Acala Stablecoin Oracle Feeds

The Acala Oracle powered by the Open Oracle Framework is used to feed real-time market price information to the stablecoin protocol.

  • The Acala Oracle operates a network of oracle node operators, it aggregates a number of external price feeds and provides a medianized reference price
  • The adding and removal of whitelisted operators is managed via governance
  • All price feeds will be provided with Quality of Service - these transactions are prioritized and guaranteed to be included in a block
  • All valid feeds will be refunded with the transaction fees incurred, essentially making oracle feeds free for providers while preventing spam and ensuring integrity.

Check price feeds for

[price Source]
[oracle Source]

Emergency Shutdown

Emergency shutdown is the last resort to protect the stablecoin system against serious security threats. The shutdown can be isolated to a particular collateral or applied as global shutdown. It is initiated via governance. It will enforce target prices of assets, and ensure Acala stablecoin and vault owners receive the value of assets they are entitled to.

When an Emergency Shutdown is initiated, the following would happen:

  1. Shutdown triggered: users are not allowed to update stablecoin positions, the system will lock a target price for collateral assets, however users are free to withdraw any free collaterals i.e. collaterals that have not been used to mint Acala stablecoin.
  2. Vault processing: the system will stop and clear all relevant auctions, process outstanding vaults and debts.

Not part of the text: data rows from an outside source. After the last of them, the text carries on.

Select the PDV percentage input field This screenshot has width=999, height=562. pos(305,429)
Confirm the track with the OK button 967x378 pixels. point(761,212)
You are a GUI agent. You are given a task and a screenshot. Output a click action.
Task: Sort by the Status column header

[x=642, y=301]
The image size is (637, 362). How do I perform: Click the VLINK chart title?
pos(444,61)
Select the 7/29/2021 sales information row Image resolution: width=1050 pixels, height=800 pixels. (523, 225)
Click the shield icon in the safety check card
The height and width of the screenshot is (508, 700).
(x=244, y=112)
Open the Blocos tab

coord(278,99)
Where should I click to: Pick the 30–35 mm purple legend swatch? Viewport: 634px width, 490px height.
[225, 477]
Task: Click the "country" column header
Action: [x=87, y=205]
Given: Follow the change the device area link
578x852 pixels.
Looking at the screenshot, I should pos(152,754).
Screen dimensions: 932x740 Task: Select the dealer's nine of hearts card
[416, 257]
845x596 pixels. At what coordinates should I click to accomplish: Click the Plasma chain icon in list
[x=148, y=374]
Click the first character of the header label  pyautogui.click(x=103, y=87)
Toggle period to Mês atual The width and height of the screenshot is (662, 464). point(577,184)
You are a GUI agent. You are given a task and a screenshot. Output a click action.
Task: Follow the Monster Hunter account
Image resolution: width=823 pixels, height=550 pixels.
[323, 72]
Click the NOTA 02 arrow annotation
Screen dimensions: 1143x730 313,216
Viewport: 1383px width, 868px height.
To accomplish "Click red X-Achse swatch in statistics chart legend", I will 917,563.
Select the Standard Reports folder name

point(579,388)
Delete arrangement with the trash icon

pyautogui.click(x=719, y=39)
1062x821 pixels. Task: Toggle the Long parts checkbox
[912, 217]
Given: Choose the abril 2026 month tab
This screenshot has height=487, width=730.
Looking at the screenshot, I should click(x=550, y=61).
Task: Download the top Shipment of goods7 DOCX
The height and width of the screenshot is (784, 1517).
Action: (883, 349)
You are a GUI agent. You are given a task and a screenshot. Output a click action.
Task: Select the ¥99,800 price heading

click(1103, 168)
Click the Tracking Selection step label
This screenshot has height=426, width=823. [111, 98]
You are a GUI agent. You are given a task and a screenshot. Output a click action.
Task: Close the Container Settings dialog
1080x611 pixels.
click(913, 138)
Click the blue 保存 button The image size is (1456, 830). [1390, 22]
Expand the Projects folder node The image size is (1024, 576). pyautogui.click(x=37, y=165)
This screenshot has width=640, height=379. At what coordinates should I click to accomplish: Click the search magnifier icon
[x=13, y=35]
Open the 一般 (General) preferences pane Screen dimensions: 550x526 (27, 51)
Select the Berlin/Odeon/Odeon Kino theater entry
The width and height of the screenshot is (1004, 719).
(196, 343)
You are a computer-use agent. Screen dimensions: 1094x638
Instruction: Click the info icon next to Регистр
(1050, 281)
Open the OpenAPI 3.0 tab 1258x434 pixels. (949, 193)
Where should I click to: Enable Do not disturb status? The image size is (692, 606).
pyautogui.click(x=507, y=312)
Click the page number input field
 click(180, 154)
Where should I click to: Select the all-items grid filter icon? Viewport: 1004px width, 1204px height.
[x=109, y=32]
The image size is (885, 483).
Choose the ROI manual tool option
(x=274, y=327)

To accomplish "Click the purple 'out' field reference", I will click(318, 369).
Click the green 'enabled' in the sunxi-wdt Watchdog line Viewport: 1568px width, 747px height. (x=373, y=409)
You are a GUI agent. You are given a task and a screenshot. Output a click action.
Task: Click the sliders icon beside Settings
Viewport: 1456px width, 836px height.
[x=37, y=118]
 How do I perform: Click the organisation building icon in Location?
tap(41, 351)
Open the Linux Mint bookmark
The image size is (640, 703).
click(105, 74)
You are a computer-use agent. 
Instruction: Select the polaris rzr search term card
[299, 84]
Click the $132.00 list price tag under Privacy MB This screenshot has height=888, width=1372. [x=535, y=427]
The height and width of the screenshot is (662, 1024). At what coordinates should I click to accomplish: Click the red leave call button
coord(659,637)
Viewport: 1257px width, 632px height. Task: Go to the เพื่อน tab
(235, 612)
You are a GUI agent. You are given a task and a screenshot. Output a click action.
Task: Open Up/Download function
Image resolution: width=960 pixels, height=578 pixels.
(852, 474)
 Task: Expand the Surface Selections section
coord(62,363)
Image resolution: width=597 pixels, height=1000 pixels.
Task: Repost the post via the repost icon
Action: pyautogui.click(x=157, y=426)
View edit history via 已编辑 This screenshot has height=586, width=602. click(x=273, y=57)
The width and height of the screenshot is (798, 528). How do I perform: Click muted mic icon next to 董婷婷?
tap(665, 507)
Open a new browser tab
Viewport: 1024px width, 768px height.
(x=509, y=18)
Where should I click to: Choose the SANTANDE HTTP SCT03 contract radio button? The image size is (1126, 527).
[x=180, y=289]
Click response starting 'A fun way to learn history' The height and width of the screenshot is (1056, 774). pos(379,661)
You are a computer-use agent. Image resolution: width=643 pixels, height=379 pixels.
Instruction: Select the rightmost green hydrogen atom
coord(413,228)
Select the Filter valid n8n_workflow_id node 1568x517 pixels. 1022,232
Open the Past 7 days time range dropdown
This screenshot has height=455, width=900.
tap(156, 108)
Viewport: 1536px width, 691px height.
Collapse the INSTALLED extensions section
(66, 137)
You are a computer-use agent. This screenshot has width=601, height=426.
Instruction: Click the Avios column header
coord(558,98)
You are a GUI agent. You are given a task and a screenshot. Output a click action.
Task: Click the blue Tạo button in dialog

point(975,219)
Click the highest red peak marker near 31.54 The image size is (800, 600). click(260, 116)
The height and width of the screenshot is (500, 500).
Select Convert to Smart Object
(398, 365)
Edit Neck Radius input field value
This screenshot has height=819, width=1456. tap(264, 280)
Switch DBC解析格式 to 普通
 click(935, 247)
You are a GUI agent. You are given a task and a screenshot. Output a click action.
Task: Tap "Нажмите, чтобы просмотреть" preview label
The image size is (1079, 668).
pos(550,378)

This may take some time, but ultimately collateral assets will be available for Acala stablecoin holders to reclaim
  3. Reclaim debts: upon step #2 completion, the system will return to the initial status of zero surplus and zero debt, users can burn their Acala stablecoin and reclaim equivalent value of collateral assets.

[emergency-shutdown Source]

Network Security

Acala blockchain is launched as a parachain of Polkadot essentially using Polkadot's network security and consensus for its block validation and finalization. Acala inherits trustless bridge between itself and Polkadot as well as all connected parachains using cross-chain message passing (or XCM).

Collators

Acala blockchain is maintained by collators, who maintains a full node, collects parachain transactions from users and producing state transition proofs for Polkadot validators. In other words, collators maintain parachains by aggregating parachain transactions into parachain block candidates and producing state transition proofs for validators based on those blocks.

Acala blockchain is secured by the Polkadot Relay Chain, and kept alive by the collators. Unlike validators, collators has nothing to do with security of the network, by being a parachain, the network is by default trustless and decentralized, and a parachain only needs one honest collator to be censorship-resistant. Read more on Collators here.

Parachain Slots

Polkadot has a limited number of parachains. It uses an auction mechanism to allocate parachain slots where the DOT tokens are used for bidding. A parachain can lease the slot for up to 2 years on Polkadot (1 year on Kusama). Acala has been building an on-chain Treasury of DOTs (network-controlled-value) to ensure it is self-sustainable. This is also the magic behind ACA being a fixed supply non-inflationary network token.